For university CIOs, cyberattacks across these vast and disparate networks are moving faster. Belk noted that attackers’ “speed to compromise” has decreased, shortening the windows to mitigate harm. In 2019, organizations had roughly nine hours to detect and contain an intrusion. Today, that window has compressed to about 48 minutes.
“That’s shockingly fast,” Belk says.
Another risk area for the university is research computing. Historically, research systems have been purchased, operated and maintained by individual schools or principal investigators using grant funding, and many researchers view these systems as personal assets.
CIOs often face opposition to change: “That’s my system. You shouldn’t be having anything to do with it because it’s my research,” Belk said.
But as universities view research as a more explicit revenue stream, CIOs are increasingly responsible for research infrastructure that must be secured like an enterprise system, Belk said.
“The business of research will change,” he said. “And when it does, it will operate more like an enterprise. The security and IT supporting it will have to match that reality.”
Focusing on the Building Blocks of Security
To navigate the complex higher education environment, Belk said CIOs need to focus on the fundamentals.

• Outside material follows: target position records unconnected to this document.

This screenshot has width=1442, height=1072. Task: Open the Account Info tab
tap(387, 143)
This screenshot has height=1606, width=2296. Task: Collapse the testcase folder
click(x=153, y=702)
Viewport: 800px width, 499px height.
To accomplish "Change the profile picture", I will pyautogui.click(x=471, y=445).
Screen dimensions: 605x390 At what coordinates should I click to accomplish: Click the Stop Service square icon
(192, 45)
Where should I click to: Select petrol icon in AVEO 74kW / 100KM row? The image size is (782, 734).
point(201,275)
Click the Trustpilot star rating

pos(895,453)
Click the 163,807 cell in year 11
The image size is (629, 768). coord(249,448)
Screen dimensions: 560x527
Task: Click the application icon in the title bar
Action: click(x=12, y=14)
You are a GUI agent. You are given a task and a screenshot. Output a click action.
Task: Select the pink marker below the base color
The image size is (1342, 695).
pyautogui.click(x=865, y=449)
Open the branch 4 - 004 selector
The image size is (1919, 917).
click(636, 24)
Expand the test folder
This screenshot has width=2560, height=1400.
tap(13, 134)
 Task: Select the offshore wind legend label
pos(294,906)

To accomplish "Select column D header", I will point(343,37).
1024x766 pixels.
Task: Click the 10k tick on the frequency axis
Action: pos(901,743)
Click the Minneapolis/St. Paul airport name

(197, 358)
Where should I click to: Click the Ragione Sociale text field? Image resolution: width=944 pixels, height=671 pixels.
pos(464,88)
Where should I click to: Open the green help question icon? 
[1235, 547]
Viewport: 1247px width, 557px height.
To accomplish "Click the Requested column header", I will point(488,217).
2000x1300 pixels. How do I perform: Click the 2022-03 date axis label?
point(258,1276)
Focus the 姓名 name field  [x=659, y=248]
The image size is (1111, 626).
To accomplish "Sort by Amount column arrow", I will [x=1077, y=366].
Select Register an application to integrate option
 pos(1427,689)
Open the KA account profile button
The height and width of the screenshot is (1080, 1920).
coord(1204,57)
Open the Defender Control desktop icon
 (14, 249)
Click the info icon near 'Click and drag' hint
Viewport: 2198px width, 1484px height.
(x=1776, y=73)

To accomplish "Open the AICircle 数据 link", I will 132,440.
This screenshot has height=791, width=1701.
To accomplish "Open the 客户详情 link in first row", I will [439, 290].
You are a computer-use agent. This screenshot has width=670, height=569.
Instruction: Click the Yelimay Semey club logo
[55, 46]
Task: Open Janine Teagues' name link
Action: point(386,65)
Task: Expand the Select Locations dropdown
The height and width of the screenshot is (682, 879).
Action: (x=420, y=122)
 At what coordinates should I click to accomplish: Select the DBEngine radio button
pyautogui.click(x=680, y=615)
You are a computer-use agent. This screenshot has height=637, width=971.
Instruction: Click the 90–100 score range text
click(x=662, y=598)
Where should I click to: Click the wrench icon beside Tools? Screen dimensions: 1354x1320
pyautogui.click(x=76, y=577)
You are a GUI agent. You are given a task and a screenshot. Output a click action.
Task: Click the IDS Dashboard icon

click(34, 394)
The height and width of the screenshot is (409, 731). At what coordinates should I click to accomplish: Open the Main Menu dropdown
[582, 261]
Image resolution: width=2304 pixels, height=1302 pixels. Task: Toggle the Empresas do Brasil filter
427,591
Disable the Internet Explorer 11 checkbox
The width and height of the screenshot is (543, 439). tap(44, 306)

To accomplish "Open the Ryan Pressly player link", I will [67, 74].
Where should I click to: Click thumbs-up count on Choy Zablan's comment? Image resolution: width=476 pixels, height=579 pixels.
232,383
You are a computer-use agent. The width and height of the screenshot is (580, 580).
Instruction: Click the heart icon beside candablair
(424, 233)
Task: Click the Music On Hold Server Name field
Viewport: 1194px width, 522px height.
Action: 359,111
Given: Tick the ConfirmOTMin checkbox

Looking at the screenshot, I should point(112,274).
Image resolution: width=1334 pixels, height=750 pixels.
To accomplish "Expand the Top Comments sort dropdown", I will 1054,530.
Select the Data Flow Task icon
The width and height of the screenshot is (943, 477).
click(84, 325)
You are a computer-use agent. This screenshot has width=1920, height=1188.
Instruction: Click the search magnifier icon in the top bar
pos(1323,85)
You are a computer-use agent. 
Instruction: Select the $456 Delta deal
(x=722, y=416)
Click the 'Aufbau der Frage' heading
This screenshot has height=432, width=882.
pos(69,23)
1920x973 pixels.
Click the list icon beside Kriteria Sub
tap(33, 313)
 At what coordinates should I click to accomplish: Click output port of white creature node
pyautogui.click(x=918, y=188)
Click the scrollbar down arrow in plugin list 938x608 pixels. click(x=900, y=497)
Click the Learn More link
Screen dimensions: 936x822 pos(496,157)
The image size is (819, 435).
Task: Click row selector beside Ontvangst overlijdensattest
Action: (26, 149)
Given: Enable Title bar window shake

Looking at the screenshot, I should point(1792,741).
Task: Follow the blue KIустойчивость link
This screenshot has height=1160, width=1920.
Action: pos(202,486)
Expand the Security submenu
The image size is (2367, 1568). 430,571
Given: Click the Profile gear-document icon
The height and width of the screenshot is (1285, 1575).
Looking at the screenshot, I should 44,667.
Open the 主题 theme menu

“Be really great at the basics,” he said. “We see a lot of organizations that still struggle with some of the fundamentals of monitoring their environments, controlling access. And that is something that needs to be addressed. Because if you’re struggling with the basics, you’re leaving yourself open in the first place.”
The cyber basics includes having visibility into your environment, consistent monitoring and patching, and rigorous access control, he said.
According to research from Mandiant, 33% of breaches come from exploits of software flaws, and university internet-facing systems are especially vulnerable, Belk said. Ensuring that all systems are patched “would go a long, long way” in protecting systems and data, he said.
But many recent higher-education hackers didn’t gain access through unpatched systems. They made phone calls and used social engineering to access critical systems, which underscores the importance of identity and access management – and of moving to passwordless systems, Belk said. This challenge is compounded as many university systems manage multiple Active Directories and fragmented IAM systems.
Identity Management Challenges
To simplify and modernize environments, he recommends taking a phased approach, beginning with administrative staff and creating passwordless policies at the enterprise level. The next step is changing the student experience, beginning with the new incoming class, so new identity models become the default over time. Faculty and research staff working with legacy systems would be the last to migrate to passwordless systems.
“I know, by the way, for both of those,” Belk said, “In higher ed that’s easier said than done.”
Belk sees artificial intelligence as an area of opportunity for university CIOs, especially when it comes to addressing staffing shortages and cybersecurity.
Generative and agentic AI technologies can help CIOs address staffing shortages caused by funding constraints in areas like contracting, sourcing, compliance and legal review. “With fewer people, the work doesn’t go away,” he says. “AI becomes a way to close that gap.”
He also advises CIOs to consider partnering with researchers and faculty doing cybersecurity work at their own institutions.
“They’re usually more than willing to want to be able to demonstrate what their research can do, and it gives them and their students the opportunity to try what they’re doing in the real world,” Belk said.